Les trois autres petites frappes l'imitèrent aussitôt, se levant à leur tour d'une manière qui se voulait intimidante. A ce moment, la musique s'arrêta et les fêtards se calmèrent d'un coup. Le sourire de Yoakim s'élargit sur son visage. Allez, allez... Pour la discrétion, c'est râpé. Il se leva à son tour, tranquillement. Ikare sembla comprendre ce qui allait se passer, puisqu'il sautilla le long du corps de l'agent du gouvernement jusqu'au sol, d'où il alla se réfugier sous une table non loin. Le jeune homme sortit les mains de ses poches et desserra les poings. Son regard d'acier se déplaça sur les quatre criminels, et il leur lança d'une voix calme: « Venez. » Ce qui se passa ensuite fut si rapide que les spectateurs n'eurent pas vraiment le temps d'analyser la scène.

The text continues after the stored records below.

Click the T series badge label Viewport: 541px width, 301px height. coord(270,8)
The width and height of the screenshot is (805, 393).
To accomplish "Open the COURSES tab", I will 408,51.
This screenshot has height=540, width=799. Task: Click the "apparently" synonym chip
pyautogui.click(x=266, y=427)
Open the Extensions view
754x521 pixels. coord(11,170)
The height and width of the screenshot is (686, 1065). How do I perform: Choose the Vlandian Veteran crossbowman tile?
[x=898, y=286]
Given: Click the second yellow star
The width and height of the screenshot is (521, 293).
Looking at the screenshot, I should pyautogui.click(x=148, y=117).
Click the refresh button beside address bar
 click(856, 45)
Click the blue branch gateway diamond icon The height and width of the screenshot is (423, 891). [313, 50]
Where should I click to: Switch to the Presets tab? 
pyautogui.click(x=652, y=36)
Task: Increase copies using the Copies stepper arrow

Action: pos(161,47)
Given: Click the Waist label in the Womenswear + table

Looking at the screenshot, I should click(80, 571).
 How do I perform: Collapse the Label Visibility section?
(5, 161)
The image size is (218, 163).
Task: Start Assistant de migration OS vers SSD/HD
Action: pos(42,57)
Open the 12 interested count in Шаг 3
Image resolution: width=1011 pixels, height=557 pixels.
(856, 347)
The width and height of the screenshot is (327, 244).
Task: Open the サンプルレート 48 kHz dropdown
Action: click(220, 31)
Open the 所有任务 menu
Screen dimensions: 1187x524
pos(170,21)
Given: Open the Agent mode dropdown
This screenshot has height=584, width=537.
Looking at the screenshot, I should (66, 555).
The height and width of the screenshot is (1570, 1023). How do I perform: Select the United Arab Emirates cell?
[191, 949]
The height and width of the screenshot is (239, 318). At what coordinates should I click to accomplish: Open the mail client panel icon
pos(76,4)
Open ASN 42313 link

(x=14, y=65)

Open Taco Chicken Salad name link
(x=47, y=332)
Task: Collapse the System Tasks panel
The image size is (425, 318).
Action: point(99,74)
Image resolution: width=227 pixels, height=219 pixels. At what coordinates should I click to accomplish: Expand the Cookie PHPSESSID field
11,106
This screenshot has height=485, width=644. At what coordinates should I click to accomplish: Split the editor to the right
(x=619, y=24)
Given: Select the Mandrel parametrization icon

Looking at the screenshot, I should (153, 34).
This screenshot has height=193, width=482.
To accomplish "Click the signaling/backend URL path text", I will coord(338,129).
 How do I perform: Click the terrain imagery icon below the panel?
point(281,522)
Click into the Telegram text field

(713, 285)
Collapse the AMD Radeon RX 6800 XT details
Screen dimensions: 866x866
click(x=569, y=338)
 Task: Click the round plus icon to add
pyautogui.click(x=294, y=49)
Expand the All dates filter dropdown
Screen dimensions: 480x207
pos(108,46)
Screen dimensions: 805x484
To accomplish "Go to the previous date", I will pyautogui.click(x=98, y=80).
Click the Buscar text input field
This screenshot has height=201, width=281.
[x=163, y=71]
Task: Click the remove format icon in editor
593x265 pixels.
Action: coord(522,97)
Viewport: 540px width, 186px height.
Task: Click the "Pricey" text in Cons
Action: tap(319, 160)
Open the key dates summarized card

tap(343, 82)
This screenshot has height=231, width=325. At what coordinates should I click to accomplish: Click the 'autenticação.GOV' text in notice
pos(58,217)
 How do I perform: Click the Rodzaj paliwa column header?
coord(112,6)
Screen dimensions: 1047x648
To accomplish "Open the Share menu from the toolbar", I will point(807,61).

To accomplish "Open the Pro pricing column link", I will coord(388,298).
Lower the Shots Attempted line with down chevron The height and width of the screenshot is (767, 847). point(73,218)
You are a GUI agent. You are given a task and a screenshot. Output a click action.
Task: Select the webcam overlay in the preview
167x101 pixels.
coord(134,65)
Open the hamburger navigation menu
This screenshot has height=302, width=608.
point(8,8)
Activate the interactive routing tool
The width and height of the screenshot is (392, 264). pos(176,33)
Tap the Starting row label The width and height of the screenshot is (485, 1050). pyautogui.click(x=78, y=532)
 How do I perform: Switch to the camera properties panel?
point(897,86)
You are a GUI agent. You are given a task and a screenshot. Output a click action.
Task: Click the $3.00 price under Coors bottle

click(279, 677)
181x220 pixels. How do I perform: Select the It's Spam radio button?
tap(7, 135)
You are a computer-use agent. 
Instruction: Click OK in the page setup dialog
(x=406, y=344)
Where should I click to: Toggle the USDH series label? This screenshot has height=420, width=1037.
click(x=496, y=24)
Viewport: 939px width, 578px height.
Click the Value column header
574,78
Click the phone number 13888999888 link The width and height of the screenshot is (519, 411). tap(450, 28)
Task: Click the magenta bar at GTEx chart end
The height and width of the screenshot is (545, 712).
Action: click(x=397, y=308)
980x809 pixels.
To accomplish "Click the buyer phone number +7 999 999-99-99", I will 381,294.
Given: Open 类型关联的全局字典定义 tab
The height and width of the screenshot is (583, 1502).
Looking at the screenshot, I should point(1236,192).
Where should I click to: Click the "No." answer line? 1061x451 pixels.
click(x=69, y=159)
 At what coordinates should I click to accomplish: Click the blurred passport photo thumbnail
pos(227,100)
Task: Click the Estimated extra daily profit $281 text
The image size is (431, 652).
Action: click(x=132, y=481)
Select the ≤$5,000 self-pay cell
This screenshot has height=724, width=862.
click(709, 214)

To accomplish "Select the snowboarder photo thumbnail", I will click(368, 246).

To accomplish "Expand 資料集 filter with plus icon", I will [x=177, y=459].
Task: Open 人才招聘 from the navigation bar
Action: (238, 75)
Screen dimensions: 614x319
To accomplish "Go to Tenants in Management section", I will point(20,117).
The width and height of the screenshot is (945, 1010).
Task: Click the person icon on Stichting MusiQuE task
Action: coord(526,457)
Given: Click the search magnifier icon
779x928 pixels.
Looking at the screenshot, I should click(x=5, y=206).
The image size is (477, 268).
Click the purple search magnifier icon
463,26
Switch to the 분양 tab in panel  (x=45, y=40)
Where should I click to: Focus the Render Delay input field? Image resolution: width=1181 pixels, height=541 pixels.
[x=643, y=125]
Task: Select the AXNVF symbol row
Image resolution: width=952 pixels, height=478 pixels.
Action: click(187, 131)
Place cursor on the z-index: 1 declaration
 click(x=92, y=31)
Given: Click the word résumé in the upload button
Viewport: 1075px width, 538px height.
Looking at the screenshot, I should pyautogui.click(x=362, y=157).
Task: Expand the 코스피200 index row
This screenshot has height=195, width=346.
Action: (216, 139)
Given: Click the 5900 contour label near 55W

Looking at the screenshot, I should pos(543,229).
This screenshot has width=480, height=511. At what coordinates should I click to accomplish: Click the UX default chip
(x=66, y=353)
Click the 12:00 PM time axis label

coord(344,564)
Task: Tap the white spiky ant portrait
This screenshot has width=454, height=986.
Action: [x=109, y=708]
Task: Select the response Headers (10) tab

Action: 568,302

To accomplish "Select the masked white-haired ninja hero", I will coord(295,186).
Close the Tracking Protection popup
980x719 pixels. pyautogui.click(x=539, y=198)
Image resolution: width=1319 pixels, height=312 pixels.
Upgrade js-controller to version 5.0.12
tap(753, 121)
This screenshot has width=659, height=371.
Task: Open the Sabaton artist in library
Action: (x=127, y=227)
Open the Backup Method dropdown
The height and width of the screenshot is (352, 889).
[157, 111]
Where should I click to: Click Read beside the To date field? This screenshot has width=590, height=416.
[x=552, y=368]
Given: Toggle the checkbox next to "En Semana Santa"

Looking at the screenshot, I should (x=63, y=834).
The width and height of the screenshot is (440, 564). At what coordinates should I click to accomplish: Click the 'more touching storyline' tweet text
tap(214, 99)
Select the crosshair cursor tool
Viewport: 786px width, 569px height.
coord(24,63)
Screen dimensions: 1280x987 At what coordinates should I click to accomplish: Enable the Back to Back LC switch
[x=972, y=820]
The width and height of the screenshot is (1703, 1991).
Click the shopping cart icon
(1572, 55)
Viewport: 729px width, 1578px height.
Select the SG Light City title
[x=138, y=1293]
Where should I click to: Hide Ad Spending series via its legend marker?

Les gaillards s'étaient rués sur Yoakim en beuglant, puis un coup de pied du jeune homme avait suffit pour expédier la table dans le visage des deux plus chétifs, les envoyant voler à l'autre bout de la salle. Le troisième s'était vu subitement blessé à l'épaule comme si une balle de fusil l'avait atteint, et il avait laissé ses jambes se dérober sous lui, paralysé par la douleur. A la fin de ce qui ne méritait pas le nom de combat, le dernier des quatre, le plus robuste, se trouvait suspendu dans les airs, le visage simplement empoigné d'une main par l'agent du CP9. « L'équation est simple, annonça Yoakim à celui qui était à genoux, couvrant les gémissements du type qu'il avait à bout de bras. Tu vas me dire ce que je veux savoir, et je vous laisserai la vie sauve. Compris ? » Le regard du jeune homme se posa, implacable, sur la petite frappe qui tremblait de tous ses membres et qui l'observait d'un air terrifié.